▶ Ausgangstext:
Die Ermittlung des Kapitalwerts des Nießbrauchsrechts richtet sich nach dem Bewertungsgesetz und kann in folgender Formel dargestellt werden:
Jahreswert des Nießbrauchs
mal Vervielfältiger für lebenslängliche Nutzungen oder Leistungen
= Kapitalwert Nießbrauch
Jahreswert des Nießbrauchs
Unter dem Jahreswert ist der Wert der Nutzung während eines Jahres zu verstehen. Als Jahreswert ist grundsätzlich der Reinertrag zugrunde zu legen.
Dieser ergibt sich, wenn die vom Nießbraucher zu tragenden Kosten von den Einnahmen abgezogen werden. Da dieser Wert in der Praxis regelmäßig von Jahr zu Jahr variiert, ist bei schwankenden Beträgen § 15 Abs. 3 BewG zu beachten. Danach gilt: "Bei Nutzungen oder Leistungen, die in ihrem Betrag ungewiss sind oder schwanken, ist als Jahreswert der Betrag zugrunde zu legen, der in Zukunft im Durchschnitt der Jahre voraussichtlich erzielt werden wird."

▶ Vorliegendes Material:
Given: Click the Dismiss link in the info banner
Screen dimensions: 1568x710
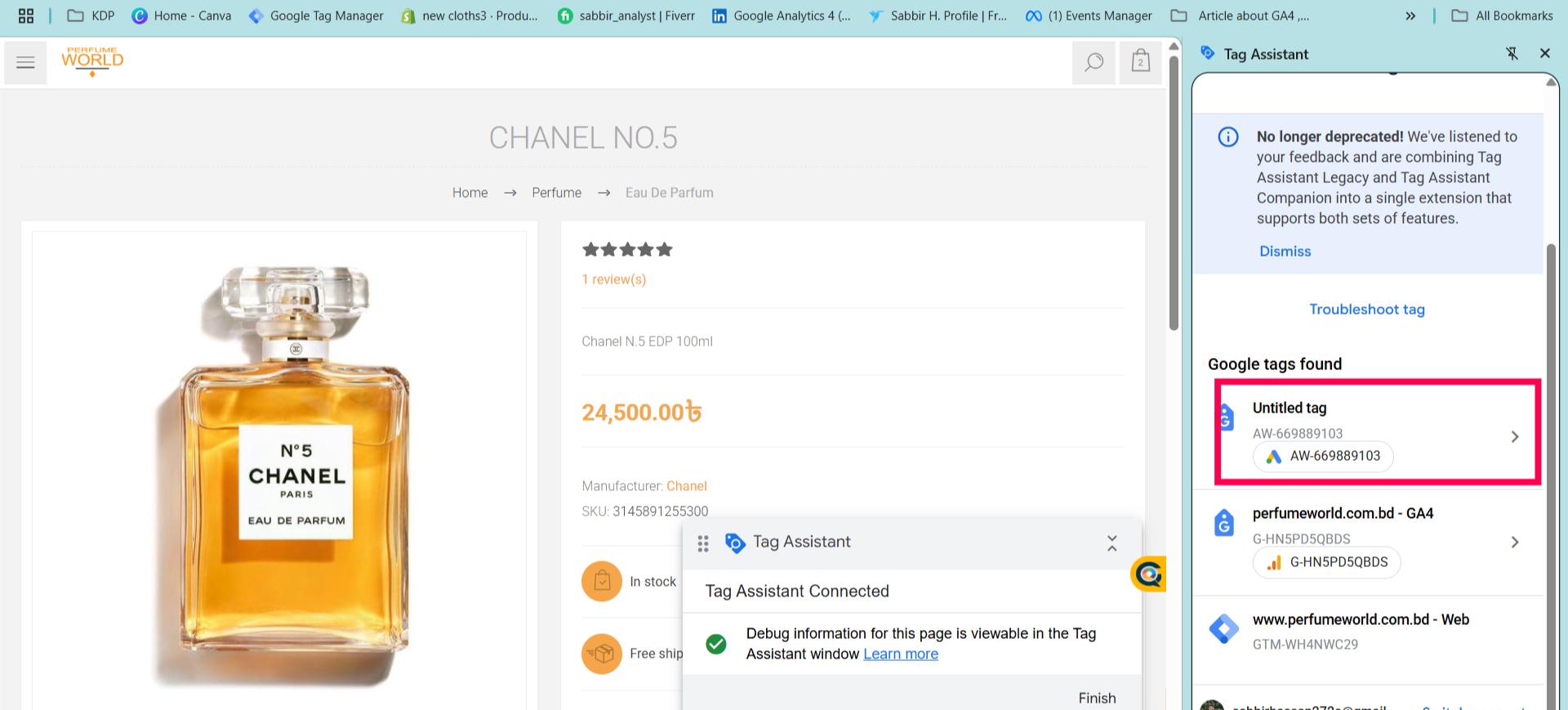Looking at the screenshot, I should pyautogui.click(x=1285, y=251).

▶ Aufgaben:
- a) Übersetze den Satz „Unter dem Jahreswert ist der Wert der Nutzung während eines Jahres zu verstehen.“ aus dem Text zum Nießbrauch ins Englische.
- b) Schreibe aus dem Text zum Nießbrauch den Abschnitt von „Die Ermittlung des“ bis einschließlich „zugrunde zu legen.“ wortgetreu ab.
Die Zeilen sind eigenständiges Material und gehören nicht zum Ausgangstext.

▶ Lösungen:
- a) The annual value is to be understood as the value of the use during one year.

- b)
Die Ermittlung des Kapitalwerts des Nießbrauchsrechts richtet sich nach dem Bewertungsgesetz und kann in folgender Formel dargestellt werden:
Jahreswert des Nießbrauchs
mal Vervielfältiger für lebenslängliche Nutzungen oder Leistungen
= Kapitalwert Nießbrauch
Jahreswert des Nießbrauchs
Unter dem Jahreswert ist der Wert der Nutzung während eines Jahres zu verstehen. Als Jahreswert ist grundsätzlich der Reinertrag zugrunde zu legen.